« L’accès à différentes stratégies, dont les marchés privés, se démocratise tranquillement auprès de la clientèle fortunée », confirme Frederick Chenel, vice-président, développement des affaires, Marchés institutionnels chez Fiera Capital.
Selon le profil du client, certains vont prendre plus de risques en se tournant vers les fonds de couverture ou encore les capitaux privés ; d’autres préféreront une approche indicielle plus passive avec des frais moindres ou opteront pour des titres individuels de catégories d’actif traditionnelles.

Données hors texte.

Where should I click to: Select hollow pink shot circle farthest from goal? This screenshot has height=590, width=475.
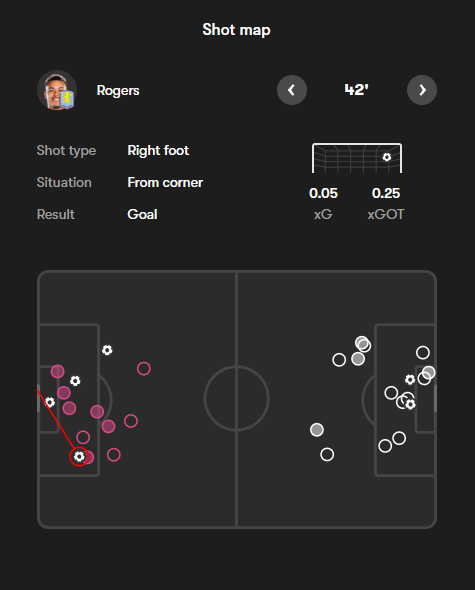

En gestion privée, les solutions offertes sont multiples et flexibles. Les clients qui ont plus de 1M$ à placer sont des investisseurs qualifiés et peuvent donc acheter des placements privés. Ils ont accès, comme à la Banque Nationale, à des caisses privées qui sont dans les faits des fiducies d’investissement à participation unitaire. Ces produits incorporent des actifs traditionnels que sont les actions et les obligations, mais aussi des actifs réels comme des immeubles, des infrastructures et même des terres agricoles ou des terres à bois.
« Nous décidons à l’interne de l’allocation stratégique et tactique du portefeuille de nos clients. Ensuite, nous engageons les meilleurs gestionnaires disponibles pour chaque catégorie d’actif. Une équipe les surveille à temps plein en analysant les risques, la performance et leur valeur ajoutée », explique Éric Bujold, président de Banque Nationale Gestion privée 1859.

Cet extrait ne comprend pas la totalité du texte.